▶ [Exercise]:
How many lines in the records below contain the word "label"? Answer with the number and nothing else.

Source data
______________________________
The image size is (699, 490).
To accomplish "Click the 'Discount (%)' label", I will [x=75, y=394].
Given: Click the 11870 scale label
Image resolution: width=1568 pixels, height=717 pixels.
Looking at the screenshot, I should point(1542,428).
______________________________
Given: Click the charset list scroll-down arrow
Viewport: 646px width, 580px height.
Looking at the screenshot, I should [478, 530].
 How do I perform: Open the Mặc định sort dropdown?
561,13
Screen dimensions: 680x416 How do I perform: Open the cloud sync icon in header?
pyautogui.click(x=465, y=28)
______________________________
▶ [Response]:
2